La position plus centriste de Yannick Jadot a engendré des tensions au sein de son parti et lui a valu les foudres de la gauche radicale, qualifiant sa politique de « capitalisme vert ». En février dernier, dans la matinale de Sud Radio, le journaliste et écrivain Aymeric Caron – fervent défenseur de la cause animale qui s’est engagé dans la campagne des Insoumis – dénonçait le manque de radicalité du candidat des Verts : « Chez Yannick Jadot, on a l’incarnation d’une écologie molle, une écologie du système, qui accepte le système et qui propose juste de l’amender aux marges. Une écologie mathématique, de quotas, comme le quota de CO2. »

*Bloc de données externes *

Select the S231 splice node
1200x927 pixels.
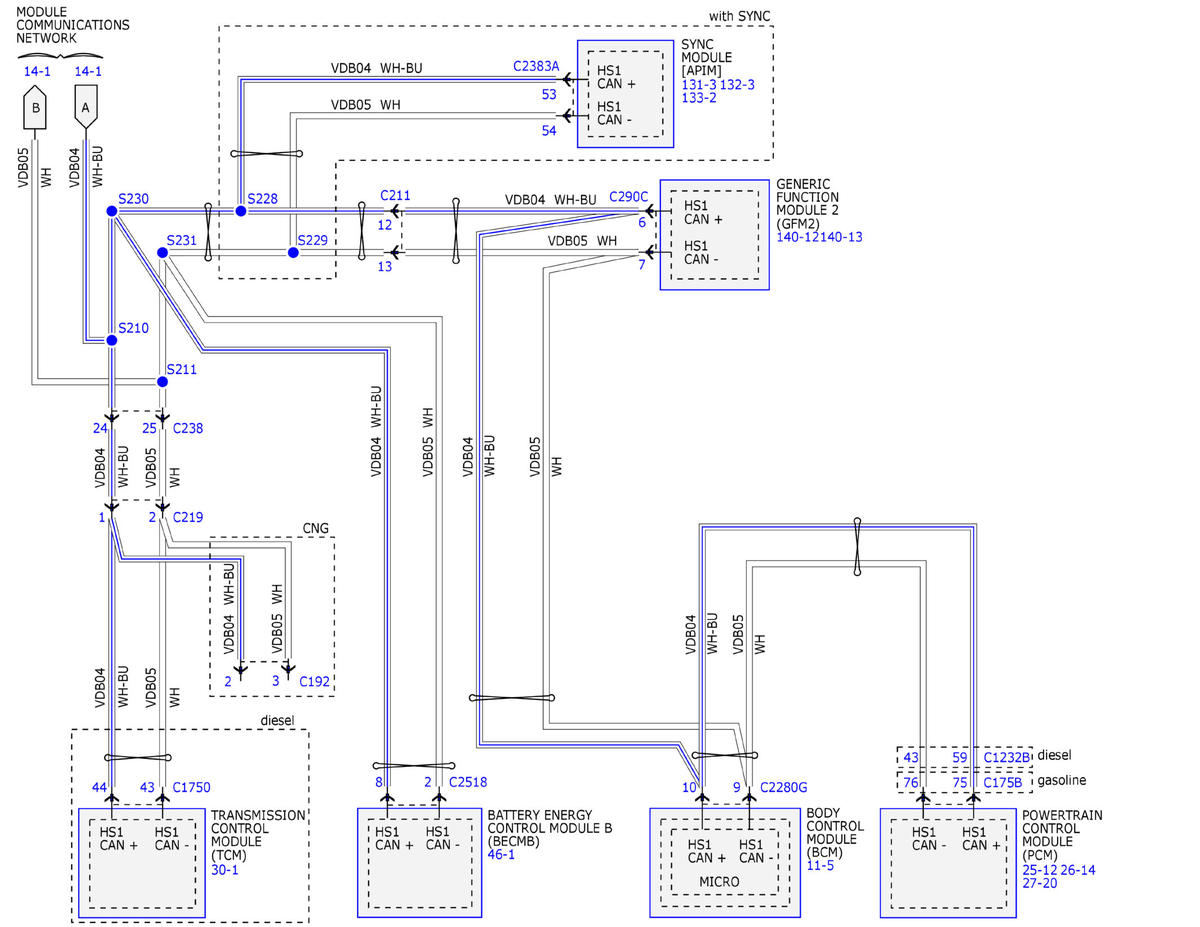coord(162,252)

La transition écologique ne se fera pas contre mais avec les entreprises, sinon elle ne se
fera pas.

Ce positionnement ne date pas d’hier. En août 2020, alors que la campagne présidentielle n’avait pas commencé, l’Eurodéputé s’était rendu à un débat organisé par le MEDEF pour s’exprimer devant les patrons. Il faisait alors savoir à ces derniers, son refus d’opposer « les écolos, hippies et rêveurs » et « les patrons, exploiteurs et prédateurs, qui vont chasser à coups de gros cigares le courlis cendré ».  Avant d’ajouter : « La transition écologique ne se fera pas contre mais avec les entreprises, sinon elle ne se fera pas. Si on considère que l’écologie c’est une contrainte, des normes et des taxes, cela génère toutes les stratégies d’évitement ». Une sortie qui lui avait valu, dans les lignes de la Croix d’être décrit comme « vert nuancé, qui a livré devant le Medef sa vision d’une écologie ni décroissante ni anticapitaliste ».